Belmarsh se ha convertido en una tumba en vida para Assange. «Cada día que pasa aumenta el riesgo para la salud y la vida de Julian, es un día de injusta privación de libertad para alguien que no está cumpliendo ninguna condena y que no tiene ninguna deuda con la Justicia. Un preso político en toda la extensión de la palabra», denunció Fidel Narváez, quien era cónsul de Ecuador cuando Assange estaba refugiado en esa sede diplomática en Londres. Y advierte: «No importa quién gobierna en EE.UU. El complejo industrial militar busca vengarse de Julian porque es quien más lo ha humillado al revelar sus crímenes de guerra».
Plan de asfixia
En 2012, Assange buscó refugio en la embajada de Ecuador por temor a ser extraditado a EE.UU. y ser condenado allí a la pena de muerte. Gracias al expresidente Rafael Correa, obtuvo asilo político y quedó relativamente a salvo hasta mayo de 2017 fecha en que asumió la presidencia ecuatoriana Lenin Moreno.

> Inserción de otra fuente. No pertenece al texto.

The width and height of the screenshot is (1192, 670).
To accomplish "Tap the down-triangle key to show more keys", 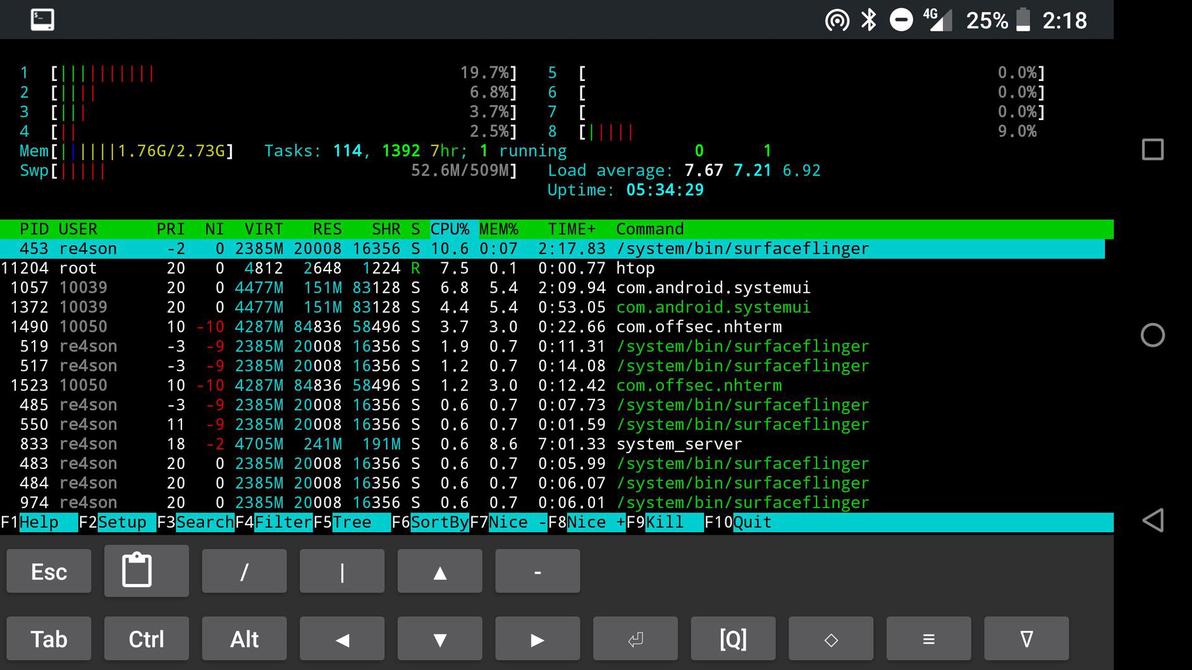I will point(1026,638).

El plan de asfixia jurídica contra el periodista australiano estuvo bien planificado. La asunción de Moreno era la coyuntura perfecta para que el caso cambiara de carátula y Assange termina para siempre en la cárcel. Primero, ese mes de mayo, la justicia sueca abandonó la causa por abuso sexual. Suecia estaba tan floja de papeles que, aunque Assange era requerido simplemente para un interrogatorio, nunca aceptó en todos esos años enviar a alguien a Londres para que él declarara.
Segundo, caído el proceso por abuso sexual, Julian fue inmediatamente acusado por «espionaje» y por haber violado su arresto domiciliario en 2012. El abogado británico de Assange, Mark Stephens, dio pruebas de que «un gran jurado se había reunido en secreto en el distrito de Virginia, sede central de los servicios de seguridad e inteligencia estadounidense, para redactar acusaciones de espionaje contra él».
Tercero, Moreno retiró el asilo político y expuso al militante a una posible extradición a EE.UU. El 11 de abril de 2019, la policía británica violó la inmunidad de la embajada ecuatoriana y arrestó a Assange.
Las «irregularidades» jurídicas y presiones psicológicas a las fue sometido Julian en estos trece años son innumerables. La excanciller estadounidense Hillary Clinton propuso asesinarlo «¿No podemos sencillamente atacar con un dron a ese tipo?», reveló una fuente que estaba con ella cuando lo dijo. La CIA pinchó los teléfonos de la embajada ecuatoriana y espió a los abogados de la defensa. El FBI compró testigos falsos, como el islandés Sigurdur Ingi Thordarson. La jueza británica que llevó el proceso debía haberse excusado por estar vinculada a los servicios de seguridad británicos.
Todos estos hechos hubieran invalidado cualquier proceso judicial normal. Pero el caso de Assange, como los ejecutados en la plaza pública en la Edad Media, debe durar mucho tiempo para que llegue el mensaje a todos: quien se atreva a desafiar al imperio afrontará el escarmiento.